Well well well, DeFi’s big boss Aave is pulling a move straight out of the TradFi playbook: buybacks. Yep, the DAO just approved a $1M token buyback program starting April 9, like a responsible protocol trying to prop up its token while it bleeds out.
📉 Meanwhile, AAVE is down 21% in the last 24 hours. Currently chilling around $120. Perfect timing, right?
The proposal passed with flying colors—439K votes for, 2K votes against. Shoutout to those 2K for trying to stop the DAO from catching a falling knife.
Here’s what’s happening:
🪙 The goal? Strengthen tokenomics and “align incentives” (aka, stop the bleeding).
💰 Weekly buybacks of $1M over 6 months.
🎯 First phase: $4M worth of aEthUSDT ready to roll.
🔄 Buybacks will be handled via an automated Aave Swapper contract—because if you’re gonna burn cash, might as well automate it.
A new Aave Finance Committee (AFC) has been formed to babysit the treasury and oversee execution.

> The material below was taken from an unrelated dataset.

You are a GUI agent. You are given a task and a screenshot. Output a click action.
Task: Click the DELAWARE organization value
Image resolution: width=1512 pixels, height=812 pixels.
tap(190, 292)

No direct treasury-to-token transfers, all budgeted and governance-approved—so you can still call it decentralized, I guess.

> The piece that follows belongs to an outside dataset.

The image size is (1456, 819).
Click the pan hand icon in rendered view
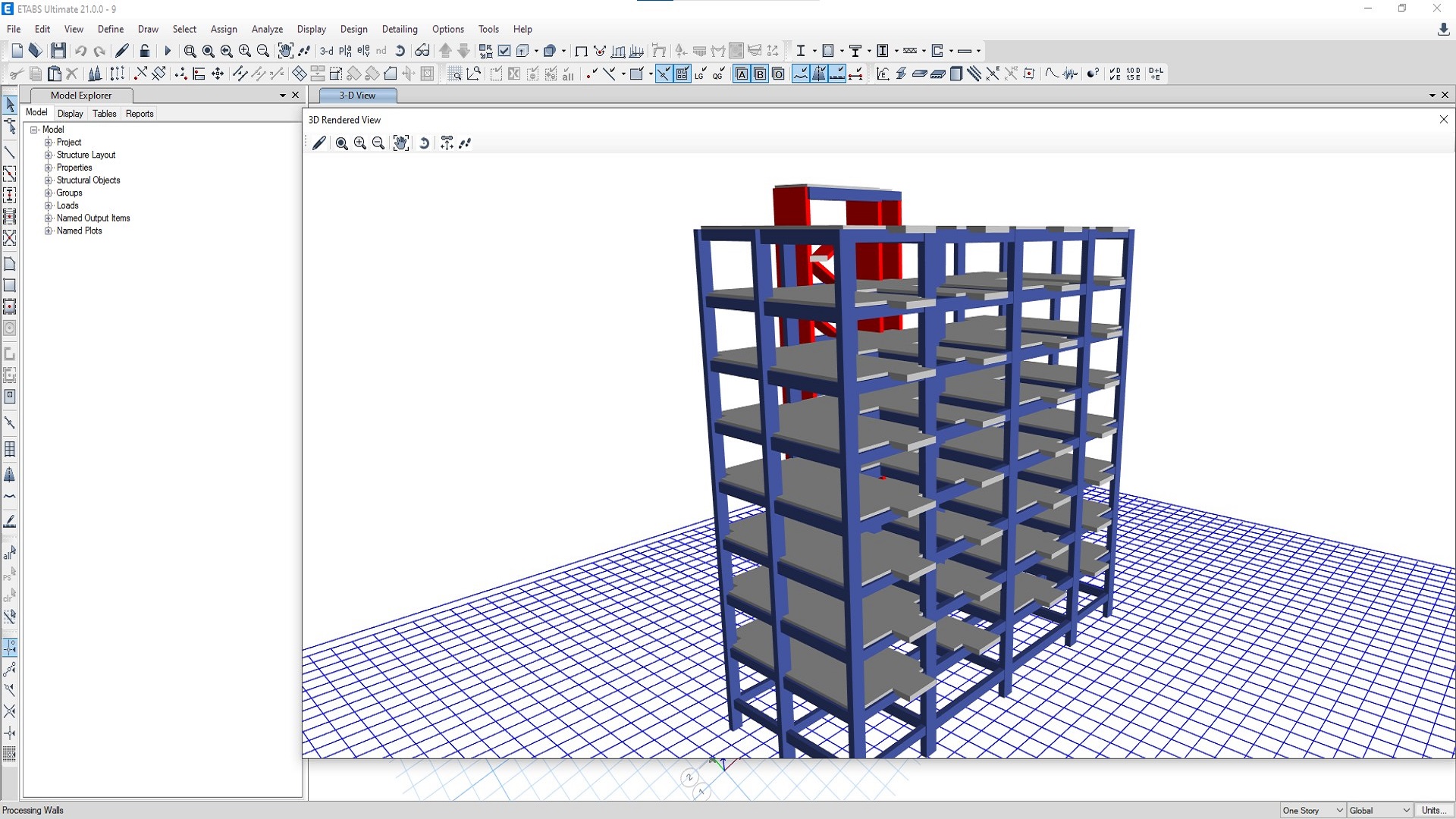(400, 143)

Marc Zeller (Mr. Aave Chan Initiative himself) says the DAO is aiming to own 2.5% of AAVE’s supply by year’s end. Also hinted that this “6-month plan” could end up being the start of a forever-buyback meta. Quoting the man himself:
“Buybacks are forever.”
Translation: We’re in forever-dip territory and someone’s gotta be the buyer of last resort.
So, bullish or just another DAO throwing money at price charts? Either way, congrats to whoever sells into the buybacks next week. 🥂
Thoughts? Are DAO buybacks the new liquidity mining? Or are we speedrunning TradFi’s greatest hits in bear market cosplay?